• _What you are asked to do_
Can you rewrite the records from their first line through the line containing "[x=91, y=123]", swapping "magenta" for "purple" and changing nothing else, with the pictures left out?
** START **
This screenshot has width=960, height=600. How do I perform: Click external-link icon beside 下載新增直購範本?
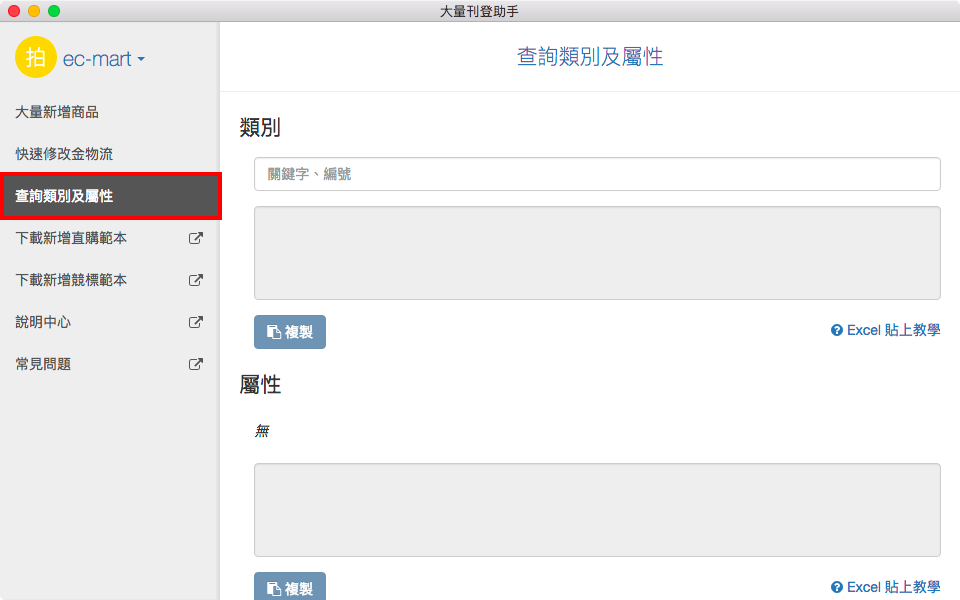(x=196, y=238)
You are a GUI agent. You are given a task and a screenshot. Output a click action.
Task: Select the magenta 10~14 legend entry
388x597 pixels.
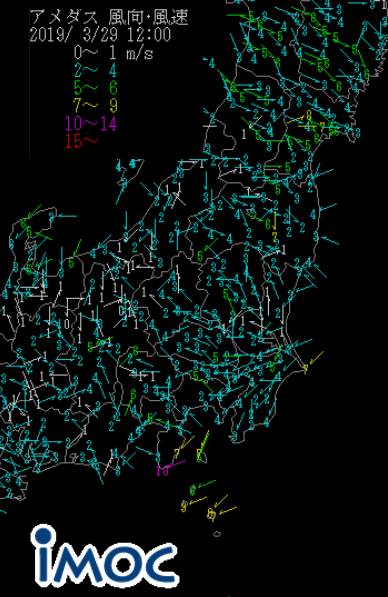[x=91, y=123]
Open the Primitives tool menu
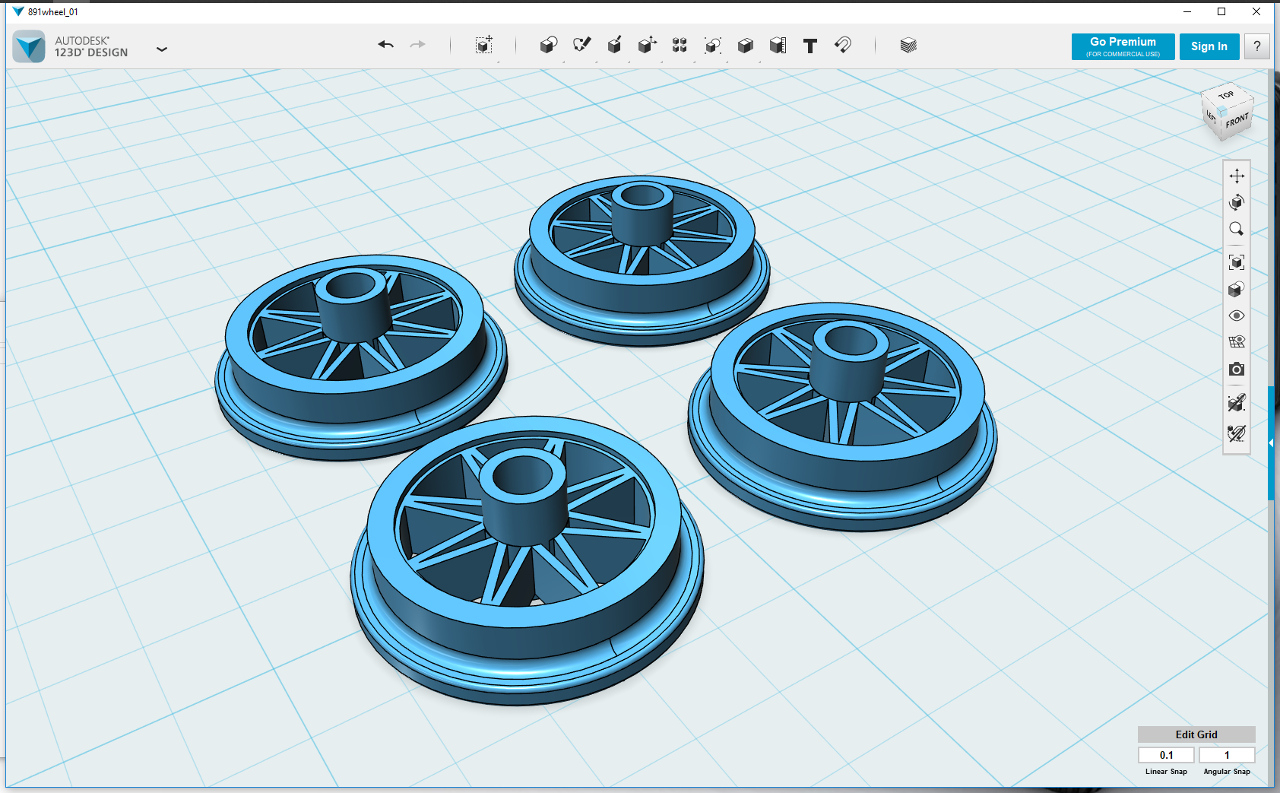Viewport: 1280px width, 793px height. coord(548,45)
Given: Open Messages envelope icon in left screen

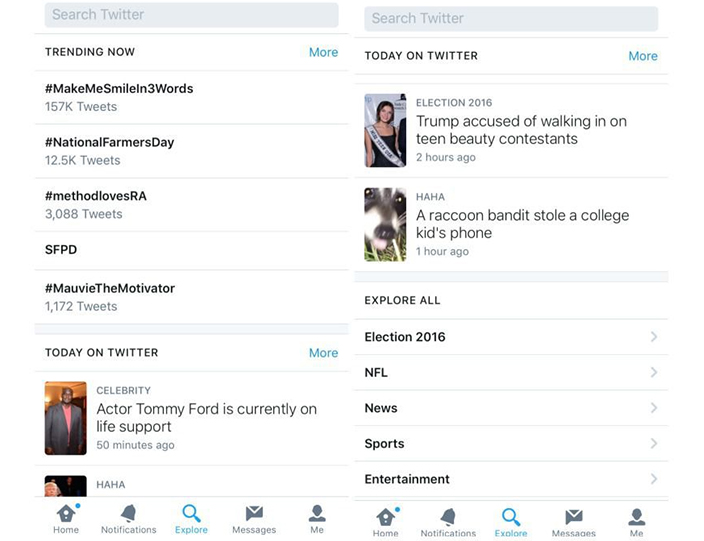Looking at the screenshot, I should pyautogui.click(x=254, y=514).
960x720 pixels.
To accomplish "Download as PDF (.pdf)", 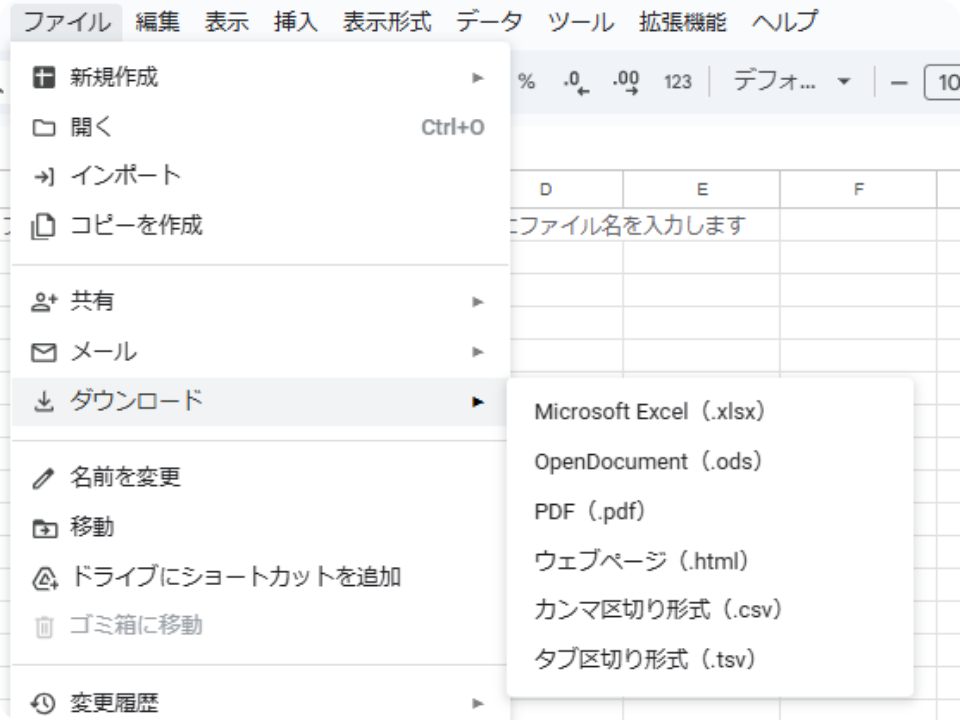I will 591,511.
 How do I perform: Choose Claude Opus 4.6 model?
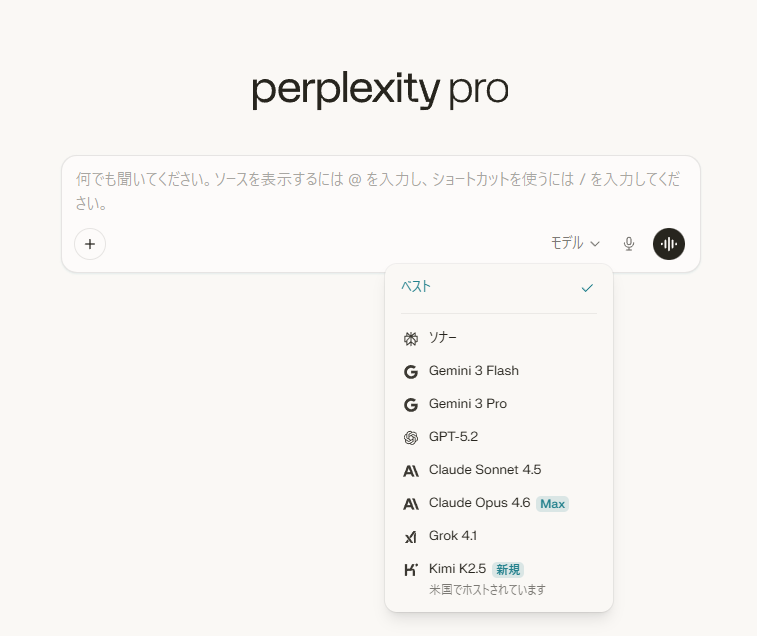pyautogui.click(x=479, y=503)
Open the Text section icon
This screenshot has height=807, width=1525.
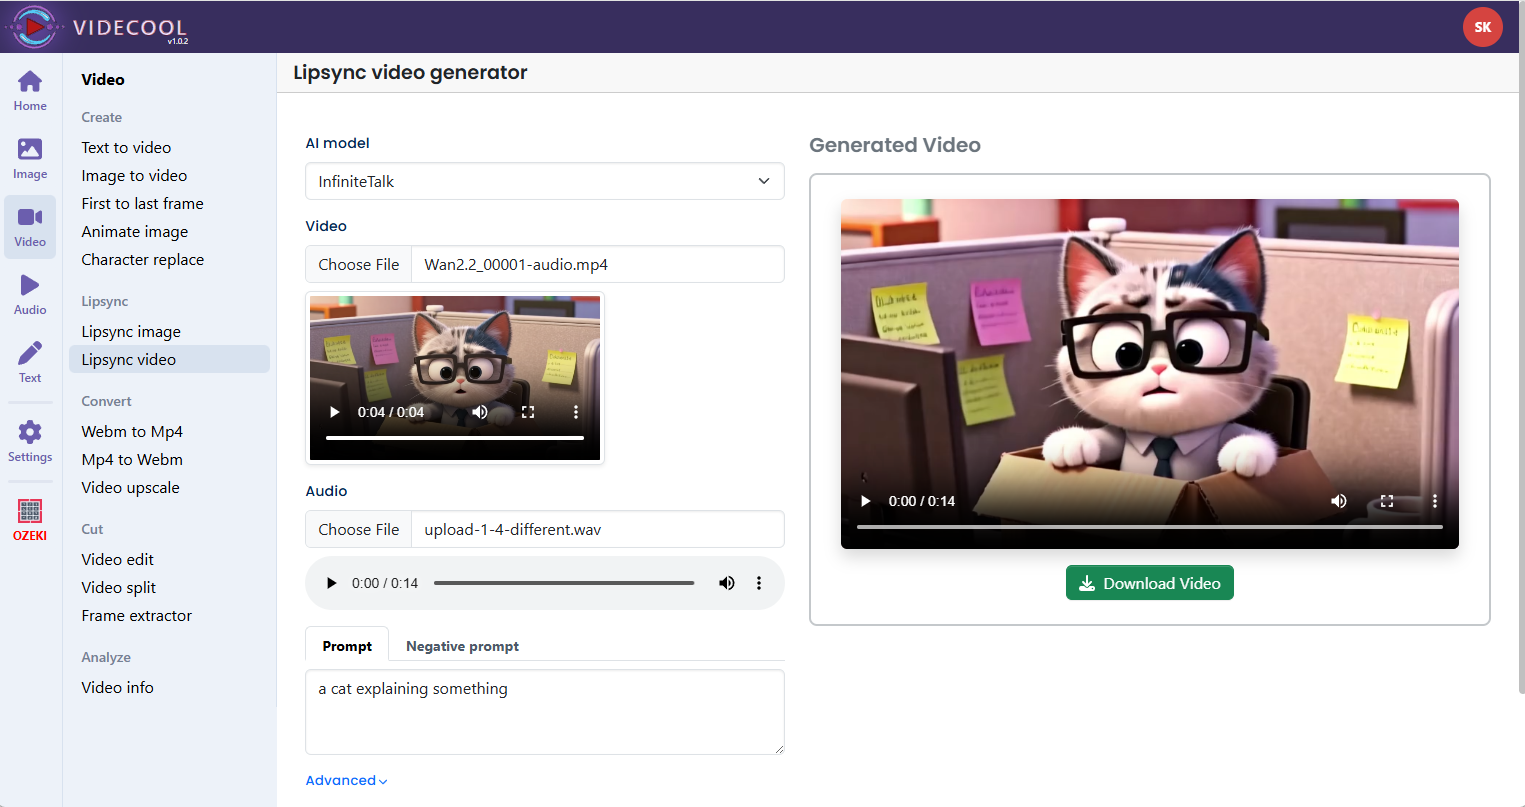[x=30, y=363]
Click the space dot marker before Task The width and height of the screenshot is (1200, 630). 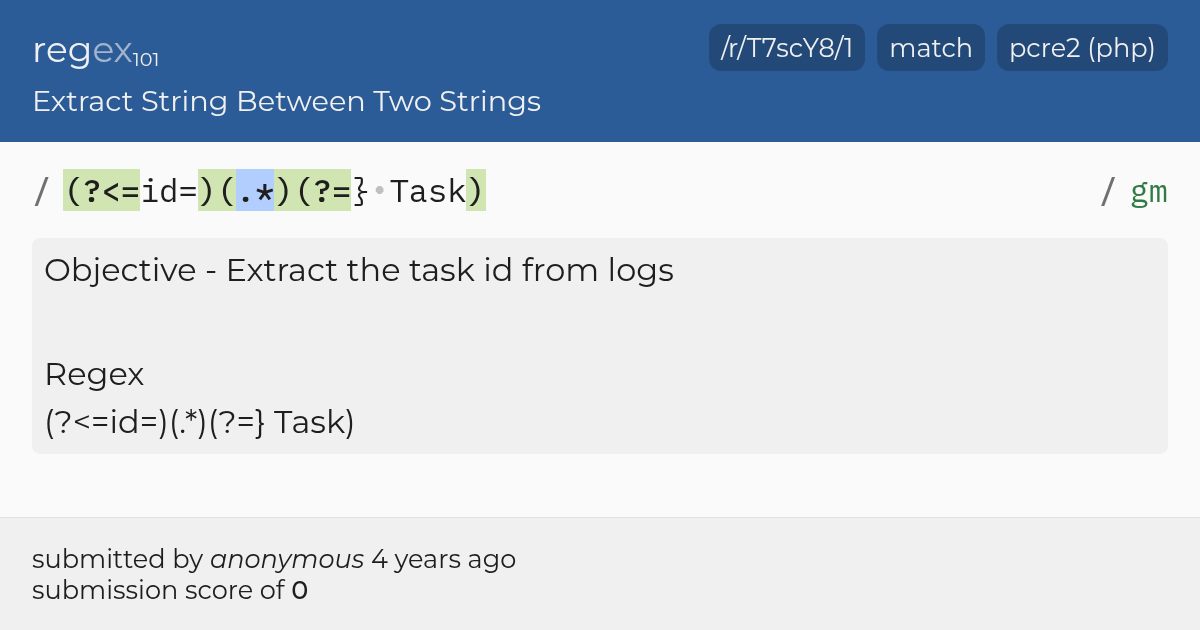click(379, 190)
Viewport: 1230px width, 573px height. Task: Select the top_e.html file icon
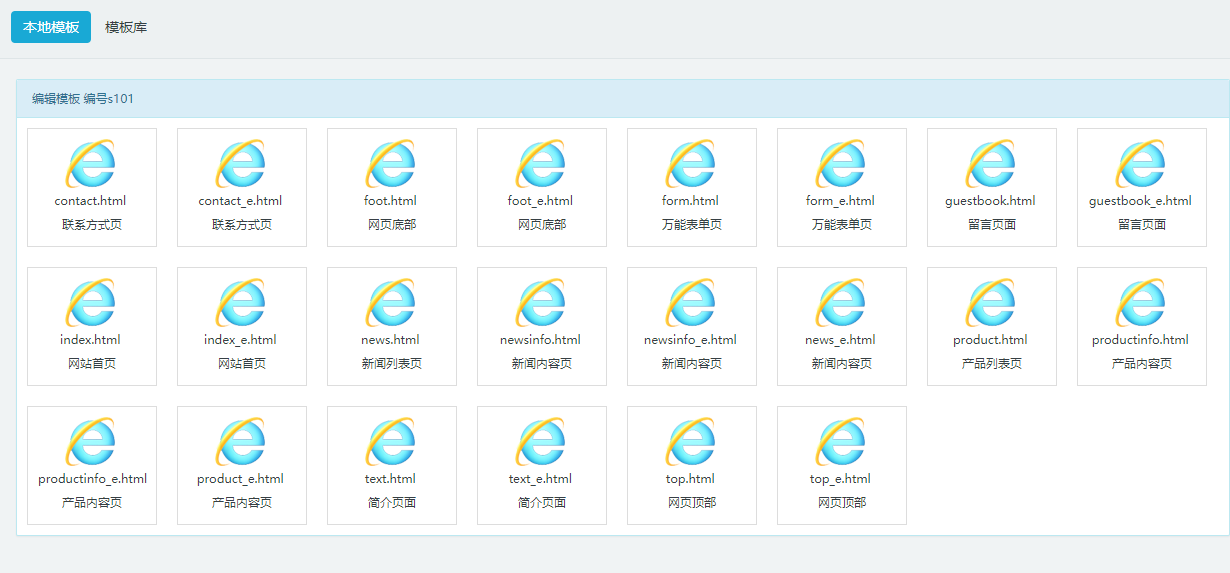pos(841,442)
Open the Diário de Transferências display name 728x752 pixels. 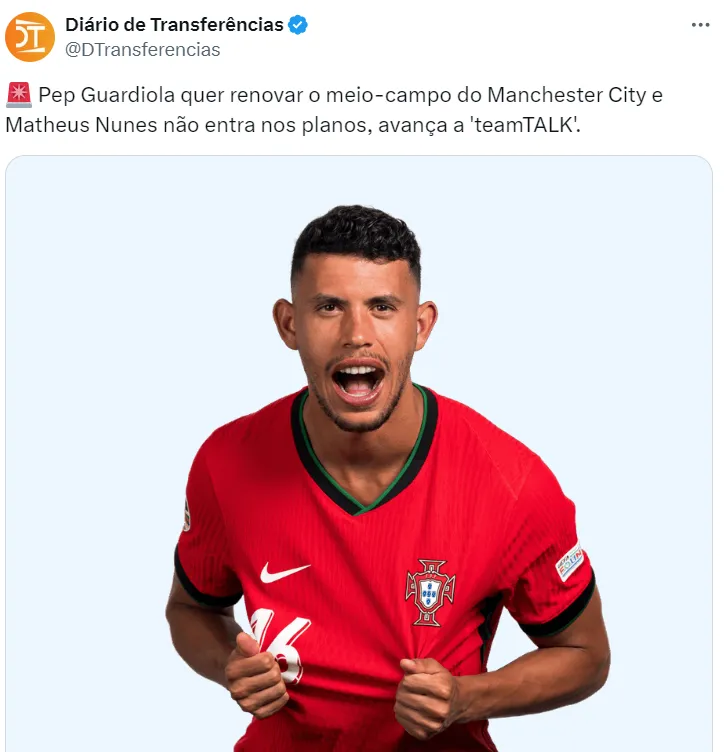click(174, 25)
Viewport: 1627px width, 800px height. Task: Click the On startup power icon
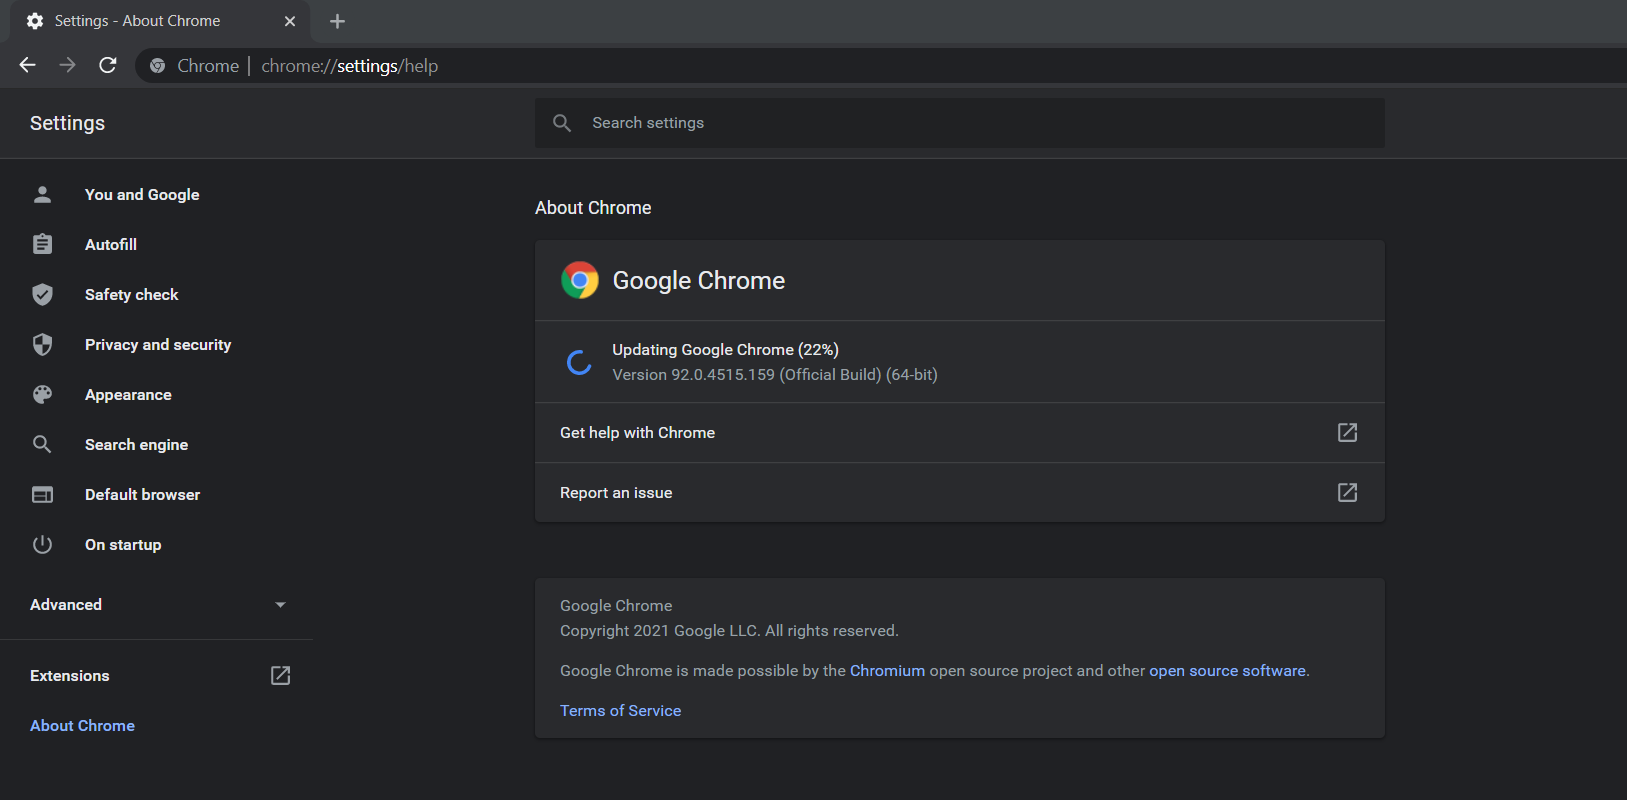(x=42, y=544)
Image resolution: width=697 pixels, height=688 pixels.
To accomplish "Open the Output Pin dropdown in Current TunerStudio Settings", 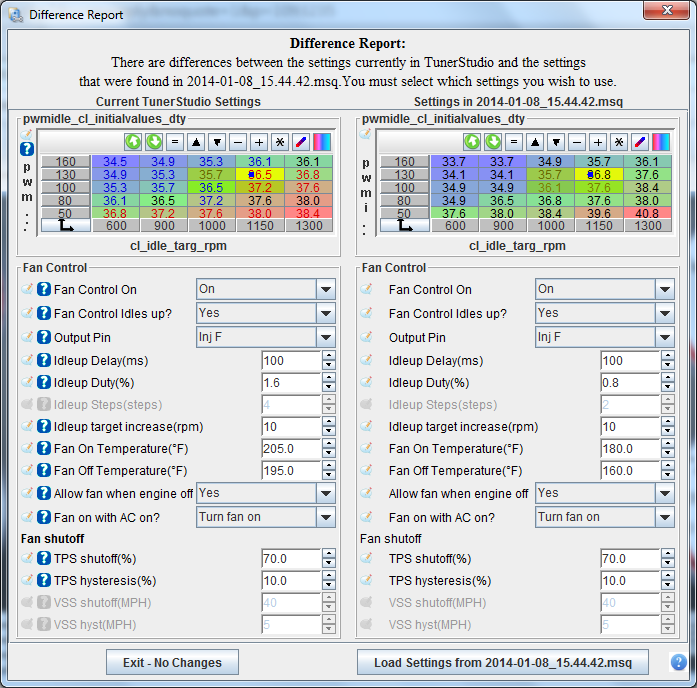I will tap(326, 337).
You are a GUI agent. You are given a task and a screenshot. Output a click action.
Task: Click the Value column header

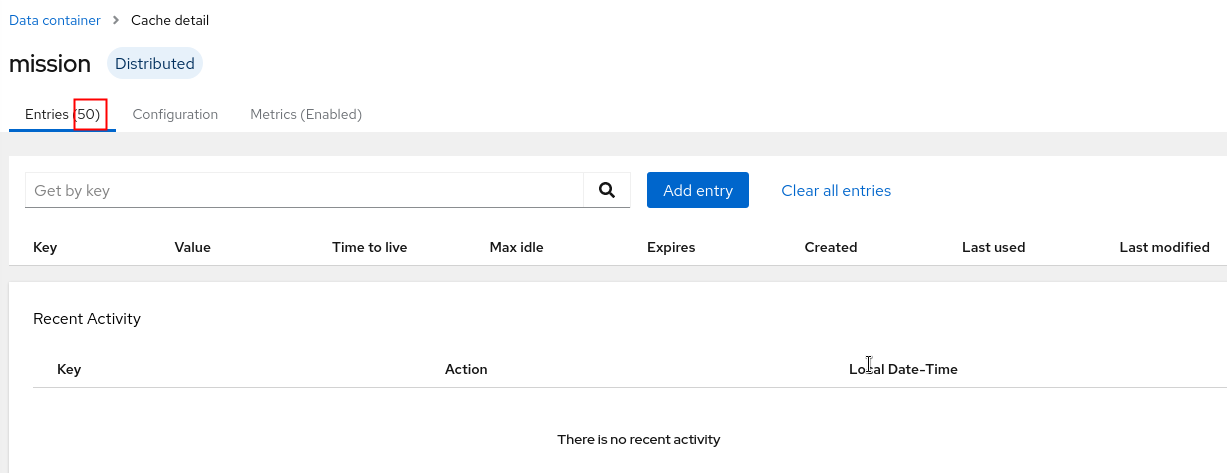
** END **
• _Task result_
This screenshot has width=960, height=600. How do I perform: Click external-link icon beside 下載新增直購範本?
(x=196, y=238)
You are a GUI agent. You are given a task and a screenshot. Output a click action.
Task: Select the purple 10~14 legend entry
388x597 pixels.
[x=91, y=123]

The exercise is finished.